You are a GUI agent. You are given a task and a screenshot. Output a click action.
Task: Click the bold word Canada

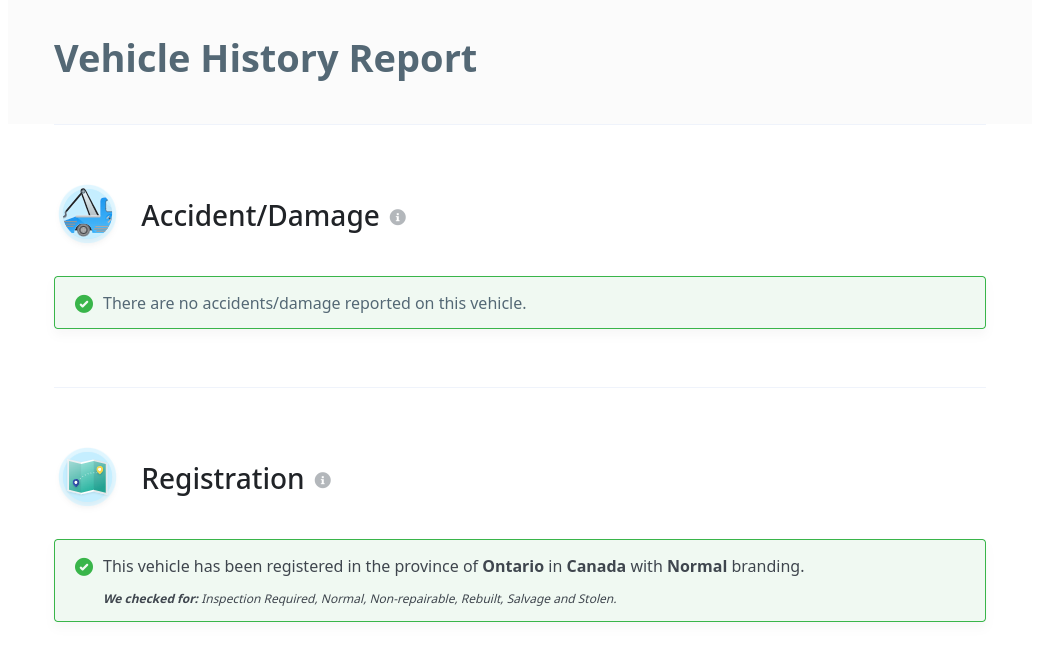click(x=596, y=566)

* * *

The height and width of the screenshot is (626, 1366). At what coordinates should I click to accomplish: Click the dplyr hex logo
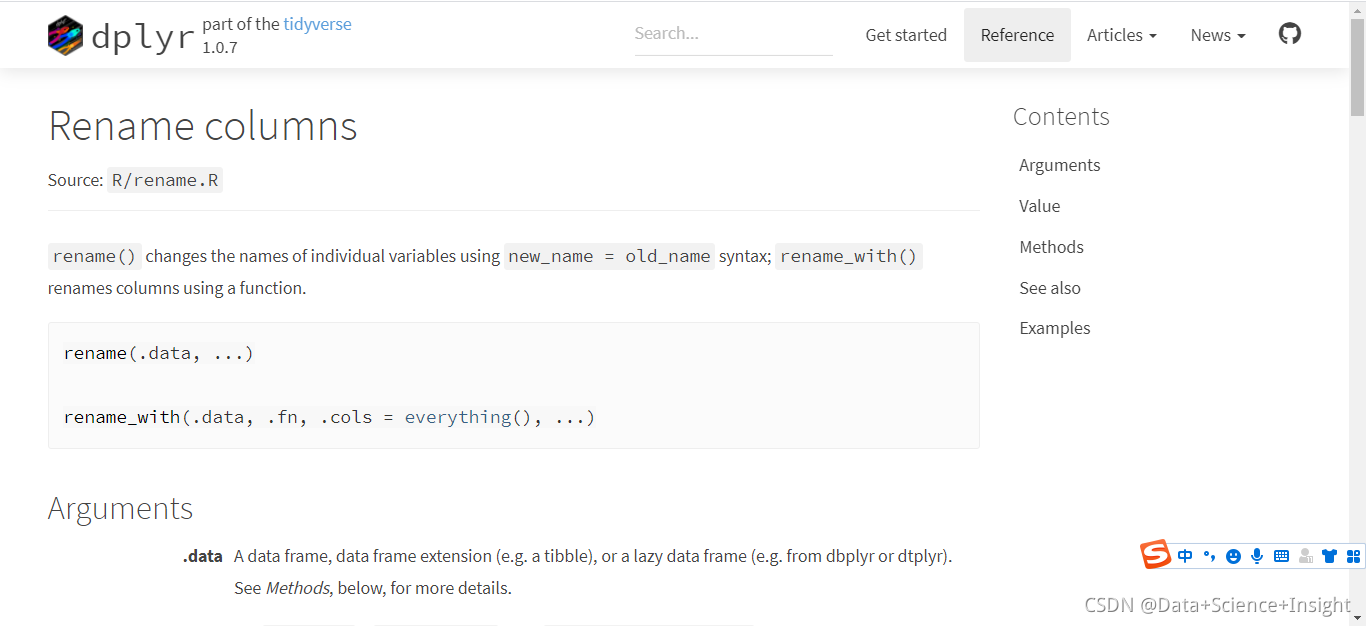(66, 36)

### Instructions to follow
Could you write out the records again, from the line that contains "You are a GUI" through the line that contains "click(x=596, y=566)", requests included, shifting every coordinate in the answers up by 95? Leave the pictures out.

### Right answer
You are a GUI agent. You are given a task and a screenshot. Output a click action.
Task: Click the bold word Canada

click(x=691, y=661)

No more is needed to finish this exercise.